◆ アルバム評 ◆
⁂

収録曲を眺めてみるとほとんどが何らかの形での既発曲で、まっさらの新曲は2曲だけ。
なので正直、ファンにとっては新鮮味には欠けるかな?と思っていたが、実際にアタマから曲順通りに聴いてみると、緩急織り交ぜながらベスト盤と言ってもいいほどのクオリティの高いあらゆるジャンルの曲が次から次へとやってきて、疾走感溢れる流れの絶妙の曲順。
それによって新曲はもちろん、さんざん聴き込んだはずの既発曲の良さにも改めて気づかされる。

リトグリを毎日聴いているファンでさえこうなのだから、このアルバムで初めてリトグリに触れる人はインパクトの連続でかなりビックリするのではないか。
最近はアルバムを曲順通りに聴くという慣習は薄れているかもしれないが、是非ともよく考え抜かれたこの曲順通りに聴いてみることをお勧めしたい。

そしてアルバム全体の印象だが、以前にも再三指摘している5人体制になってそれまでと質感が変化した若々しくハリの有る硬質なハーモニーが、更に進化を遂げている。

⁂

◆ データ ◆

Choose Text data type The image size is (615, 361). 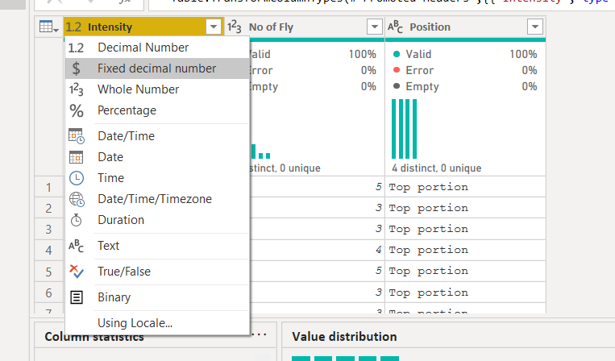(x=108, y=246)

⁂

◆ 指示 1 ◆
上のアルバム評のうち、「収録曲を眺めてみるとほとんどが何らかの形での既発曲で、まっさらの新曲は2曲だけ。」から「走感溢れる流れの絶妙の曲順。」までを、両端の語句も含めてそのまま書き写しなさい。
◆ 指示 2 ◆
上のアルバム評によると、このアルバムに収められた完全な新曲は何曲ですか。
◆ 指示 3 ◆
上のアルバム評の続きを、最後の文のあとから書きなさい。

◆ 解答 1 ◆
収録曲を眺めてみるとほとんどが何らかの形での既発曲で、まっさらの新曲は2曲だけ。
なので正直、ファンにとっては新鮮味には欠けるかな?と思っていたが、実際にアタマから曲順通りに聴いてみると、緩急織り交ぜながらベスト盤と言ってもいいほどのクオリティの高いあらゆるジャンルの曲が次から次へとやってきて、疾走感溢れる流れの絶妙の曲順。

◆ 解答 2 ◆
2曲です。

◆ 解答 3 ◆
そしてメンバー個々の歌唱力とパワーが格段に成長しているので、それぞれの個性がぶつかり合ってそこに何とも言えない溌剌とした新たなエネルギーが生まれている。

中でも今回初出しの新曲『Love To The World』『Get Down』。
2曲とも最高じゃないか!こういう曲を待っていた!

『Love To The World』のどアタマが『Power To The People』っぽい。
タイトルも似てるし明らかにオマージュだろう。
ジョン・レノン命のmanakaもこれには喜んだことだろう。
ラストのYeah Yeah Oh〜コーラスがまたタマランのだなこれが。グッとくる。

そして『Get Down』はイントロのエレピのフレーズとハンドクラップからもう自然に体が動き出してしまう。
リズムといいシンセの音色といいメロディとコーラスの絡みといいモロに80年代洋楽テイスト満載で我々おっさん世代にはモータマラン(;゚∀゚)=3

やはりリトグリは70-80'sテイストの黒っぽいサウンドが一番本領を発揮する。
シングル表題曲はどうしてもJ-POPに寄せてしまうのは、戦略上仕方ないとわかってはいてもやや物足りなく感じているおっさんは、こういう曲一発でイチコロになってしまうのです。
これぞまさにおっさんホイホイ

そして昨年秋ツアーのOPとED曲が待望の音源化。
劇的に変化していく壮大なミュージカル的構成が感動的。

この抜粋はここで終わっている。